For those who are unaware, laser hair removal has been cited as a way to reduce HS symptoms like boils and abscesses in the groin, underarms, and elsewhere in the body’s axillary regions. The logic is that, by using a laser to destroy your hair follicles, the follicle cannot get clogged; this is important, since, as my dermatologist explained, follicular occlusion is one of the main parts of the disease.

In fact, studies have shown that patients with Hidradenitis have seen improvement in their HS symptoms after receiving laser hair removal treatments. A 2011 study found that when 18 patients were treated in a single area affected by Hidradenitis twice a week with intense pulsed light over four weeks, they experienced ‘significant improvement’ in the mean examination score of their lesions. The patients also reported being ‘highly satisfied’ with their treatment.

Laser hair removal in HS patients

There are different types of lasers that can be used for laser hair removal. Some of the more effective ones have been found to be the long-pulsed lasers such as the IPL and Nd:YAG laser. The Nd:YAG laser in particular has found to be more effective on darker skin tones; this is because the laser needs to distinguish between your hair and skin color in order to work. Some clinical trials using the CO2 laser have also shown promise in the treatment of HS, but larger study samples are needed.

In addition to these studies, anecdotal evidence from other HS patients is what motivated me to move forward with getting laser hair removal to treat my hidradenitis. Reading the experiences of other bloggers who are living with the condition and have found positive results after laser hair removal gave me hope that I could experience the same benefits.

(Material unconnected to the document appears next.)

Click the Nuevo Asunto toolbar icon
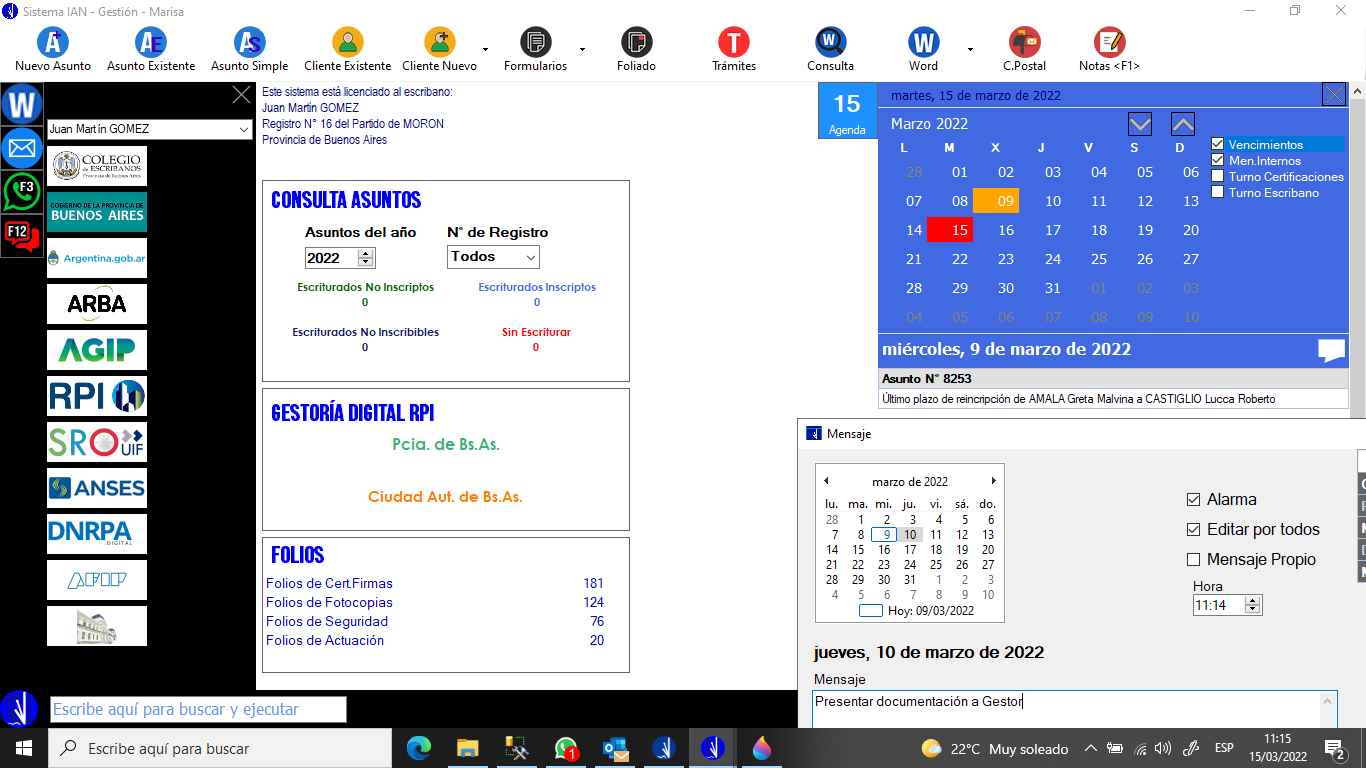 point(53,43)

Drawbacks of laser hair removal for Hidradenitis Suppurativa

There are, however, some drawbacks to consider when getting laser hair removal to treat your HS. If you are at Hurley Stage III of the disease, for example, laser hair removal may not be the best option for you, since your skin is highly sensitive, and the laser may exacerbate inflammation and cause undue pain to the area(s) affected. Also, the laser may not be able to penetrate scar tissue that has formed as a result of your HS. For patients at an advanced stage of the disease, wide-excision surgery or deroofing may be better options instead, in combination with antibiotics or even immunosuppressants like Humira. In summation, laser hair removal is a more practical option for those with Hurley Stage I or II of the disease.

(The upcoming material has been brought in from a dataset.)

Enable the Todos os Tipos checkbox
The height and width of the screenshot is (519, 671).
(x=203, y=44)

Also, though laser hair removal technology continues to evolve, if you have a darker skin tone and dark hair, or a lighter skin tone and light-colored hair, you may not be a good candidate for laser hair removal, since the laser may not be able to distinguish between your hair and skin.

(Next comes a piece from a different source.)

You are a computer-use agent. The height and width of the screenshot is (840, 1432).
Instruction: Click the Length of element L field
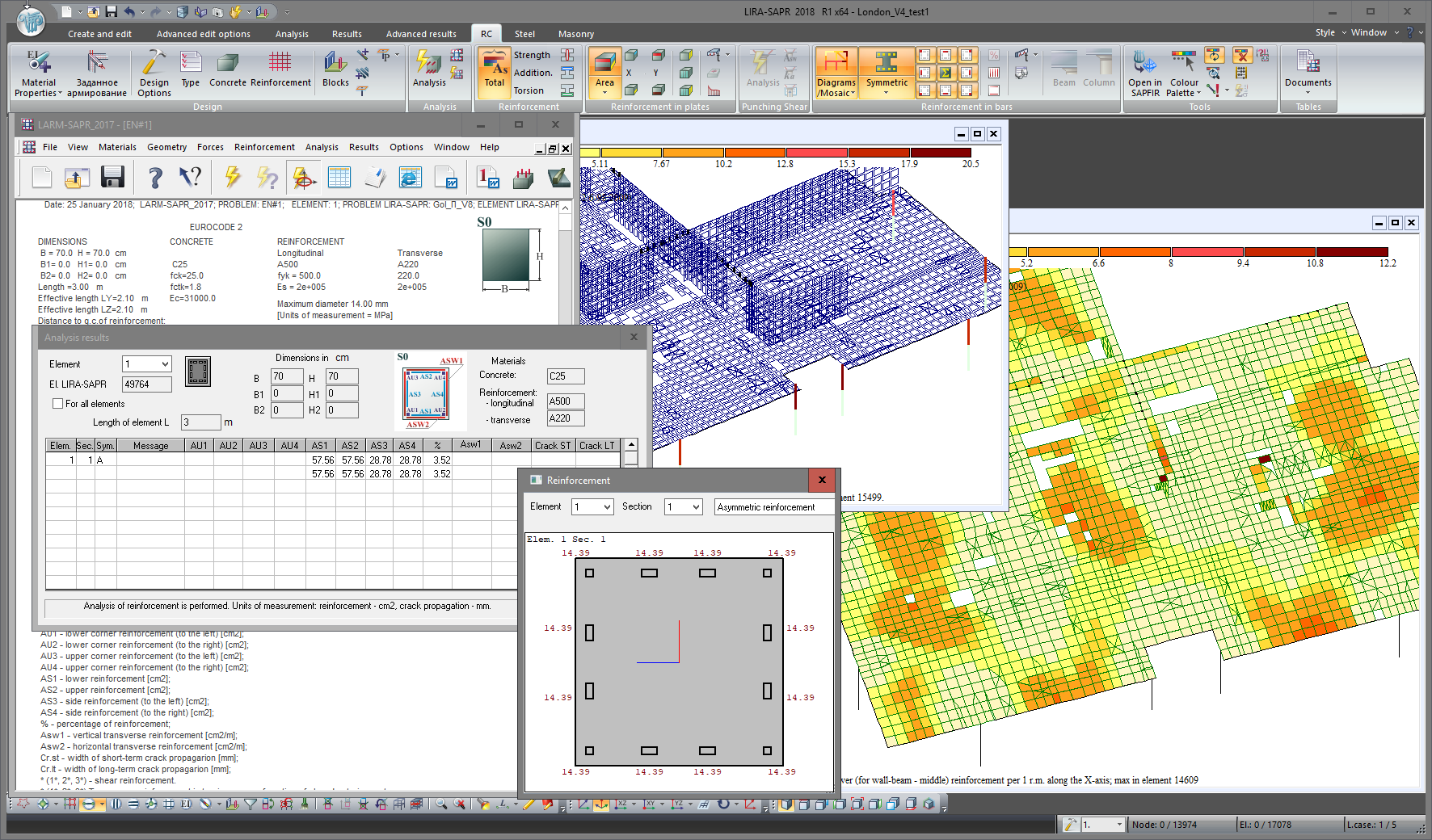200,422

Another drawback is the expense. Laser hair removal can cost thousands of dollars, depending on the type of laser used, the number of treatments necessary to see results, and the size of the area. Getting your laser treatment done at a medical clinic by a doctor or nurse, or at a beauty salon by a certified technician, may impact the price you pay. Furthermore, many health insurance plans do not cover the cost of treatment, since, despite the research out there, laser hair removal is still not a universally recognized treatment for hidradenitis suppurativa, and is viewed as a cosmetic procedure.

Finally, laser hair removal can take a long time. At the clinic I am going to, laser hair treatments are usually delivered every 4-8 weeks, depending on the area being treated. I am getting treated every 6 weeks, and while I think it is worth it to see results, patients looking for a more immediate change may be disappointed with such slow progress.

Should I get laser hair removal to treat my HS?

In conclusion, whether or not you should move forward with getting laser hair removal to treat your hidradenitis suppurativa symptoms is really a decision that should be made between you and your dermatologist. While HS is not an easy condition to live with, as biotechnology and pharmaceutical treatments evolve, and as patients and medical professionals become more aware of alternative treatment methods, there is hope for those living with HS.